Information shown:
==*==

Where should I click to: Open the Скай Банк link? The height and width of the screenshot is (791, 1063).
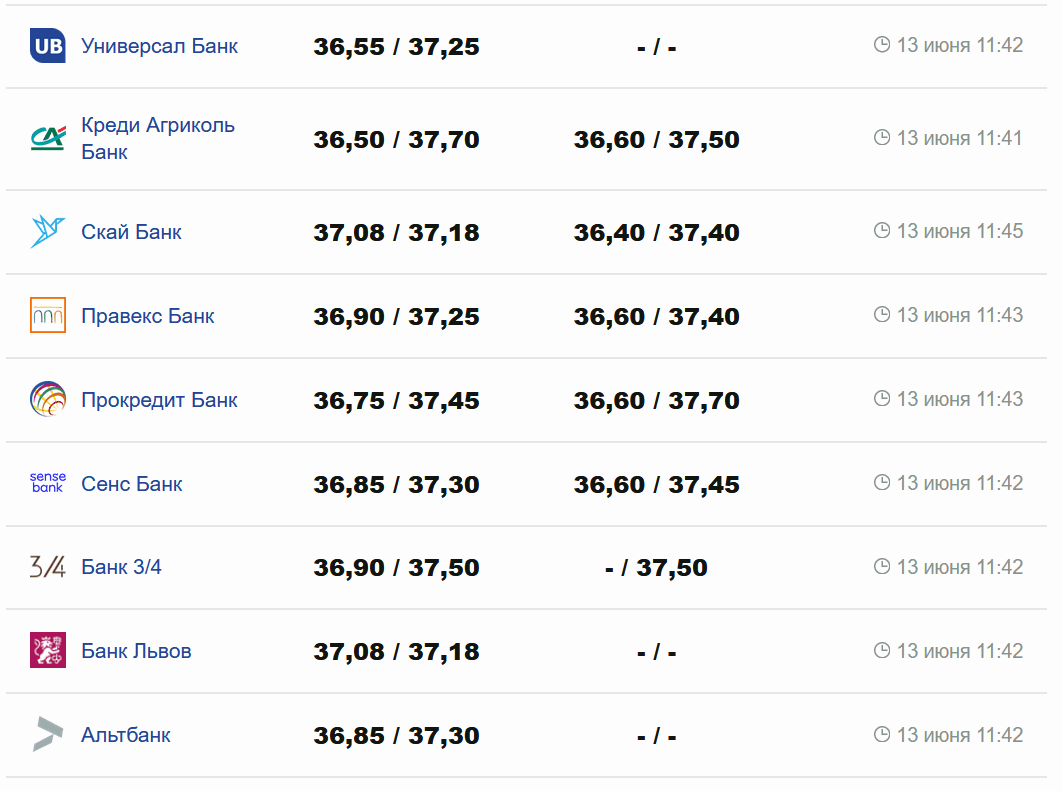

==*==

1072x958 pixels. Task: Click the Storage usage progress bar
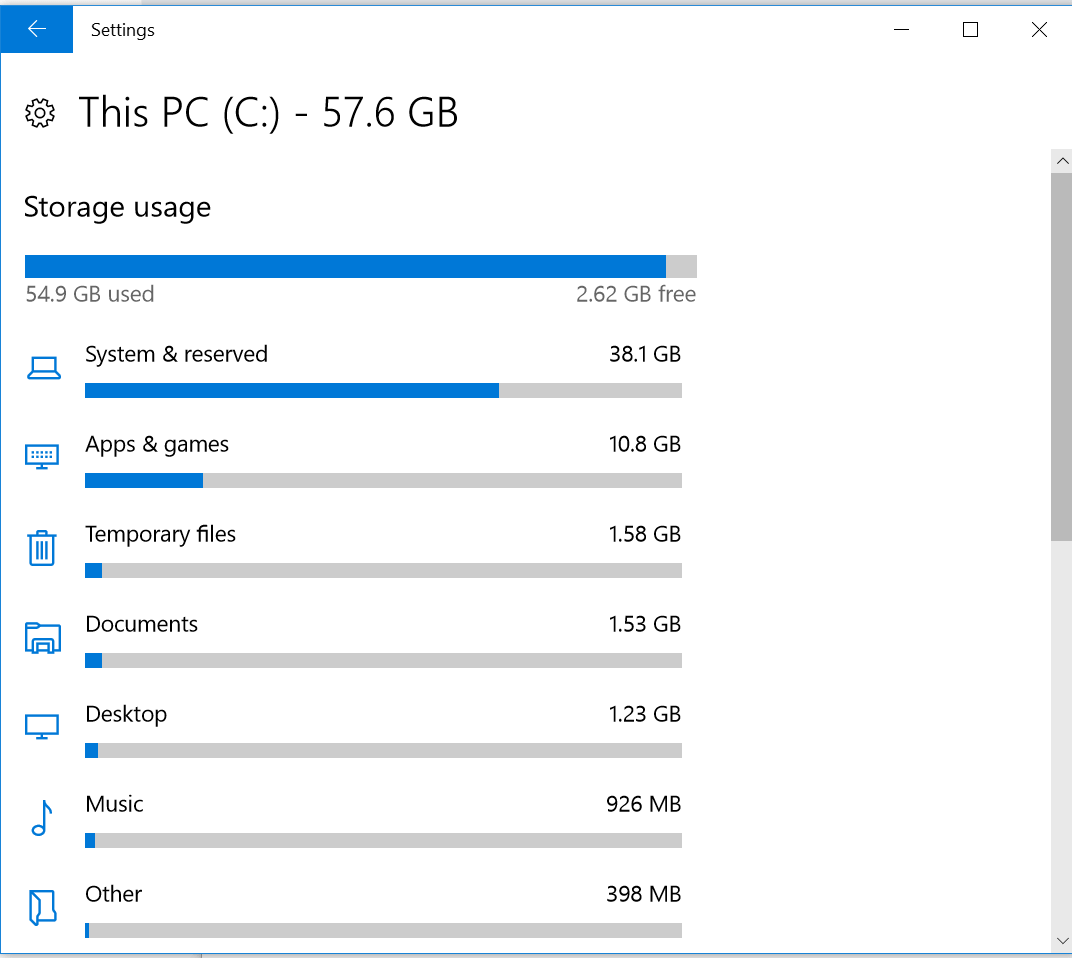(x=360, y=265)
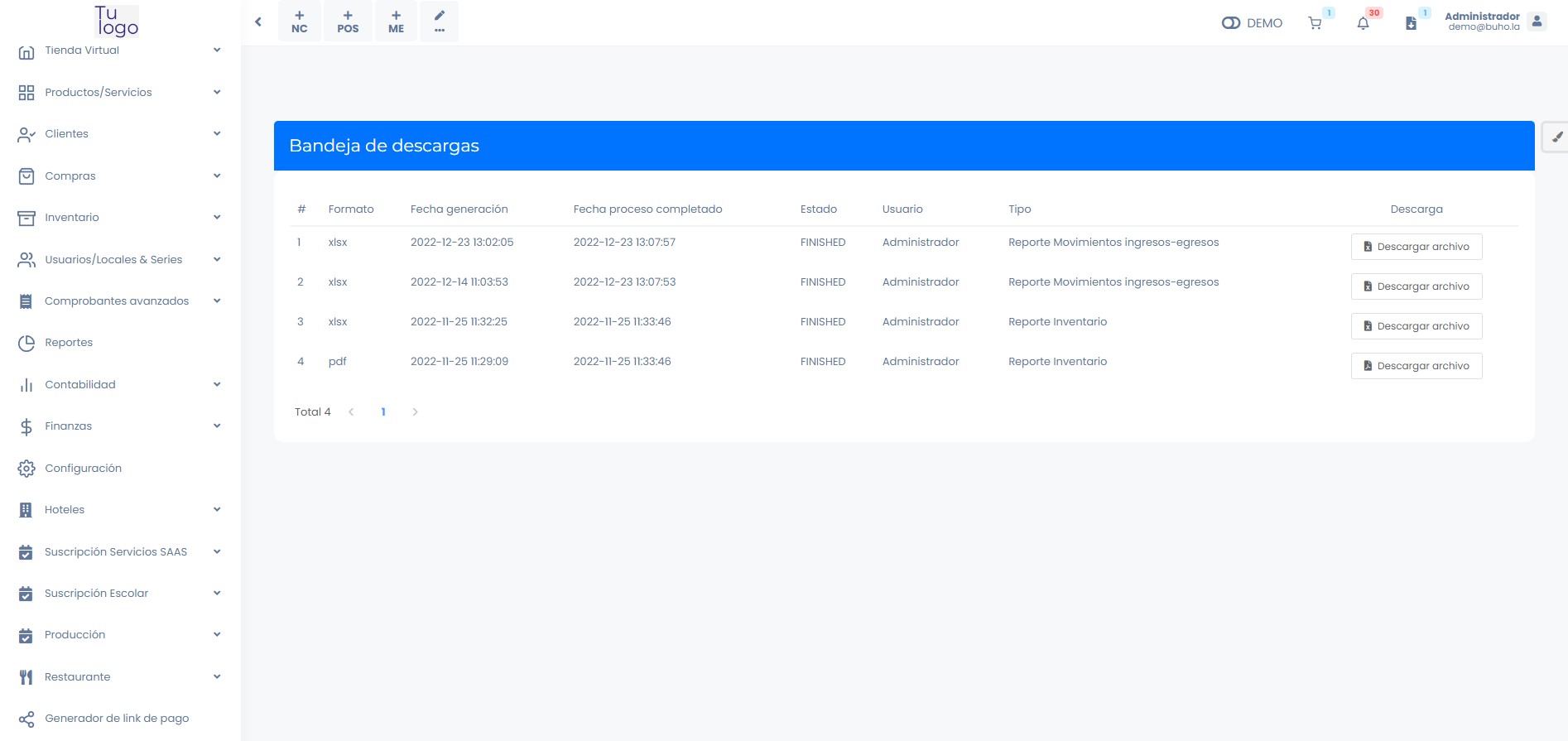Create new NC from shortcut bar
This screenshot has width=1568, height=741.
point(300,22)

==*==

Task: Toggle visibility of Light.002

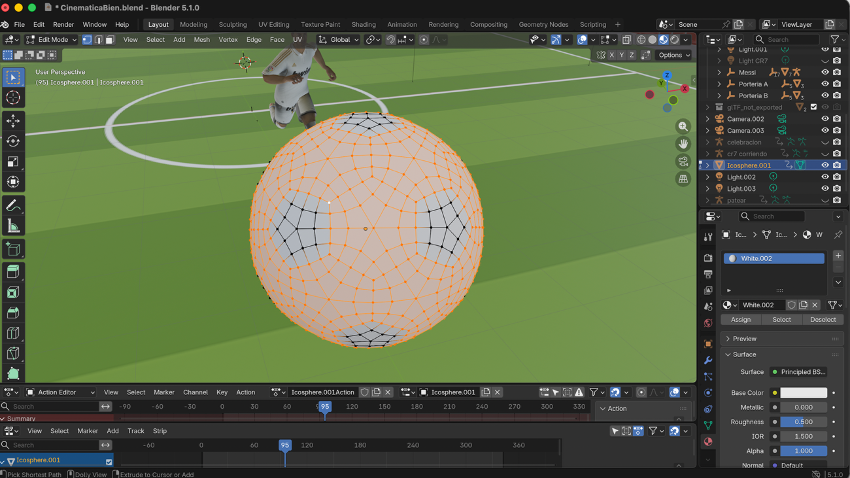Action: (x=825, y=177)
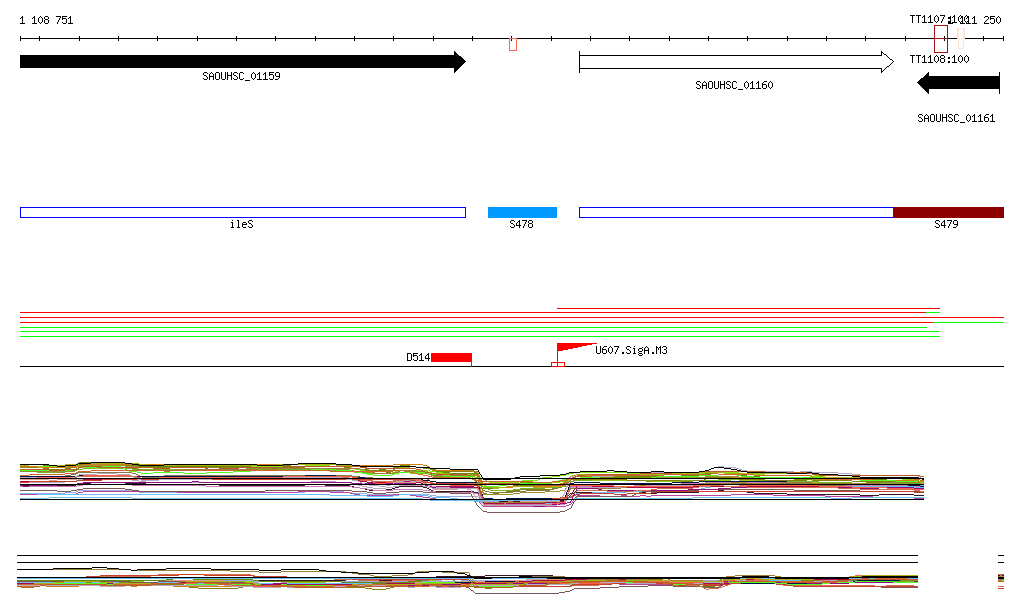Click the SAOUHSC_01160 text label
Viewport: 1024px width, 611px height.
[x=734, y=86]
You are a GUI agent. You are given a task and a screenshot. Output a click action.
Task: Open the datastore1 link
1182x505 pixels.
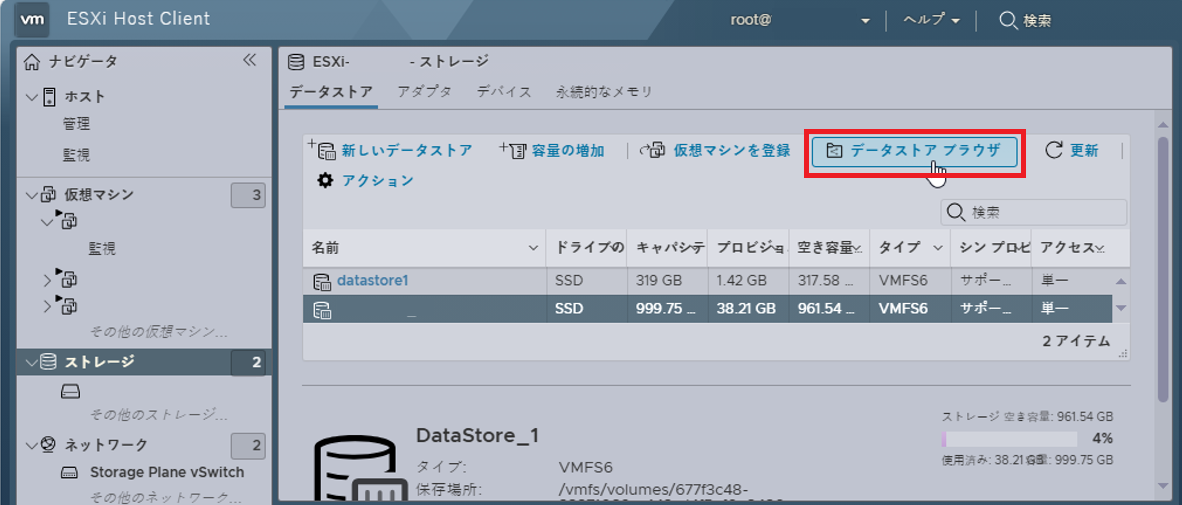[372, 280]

==*==

Goal of the exercise: Go through the entries and return each line where the word "Open" appears.

Final answer:
Where should I click to: Open the Скай Банк link? The height and width of the screenshot is (791, 1063).
Task: Open the datastore1 link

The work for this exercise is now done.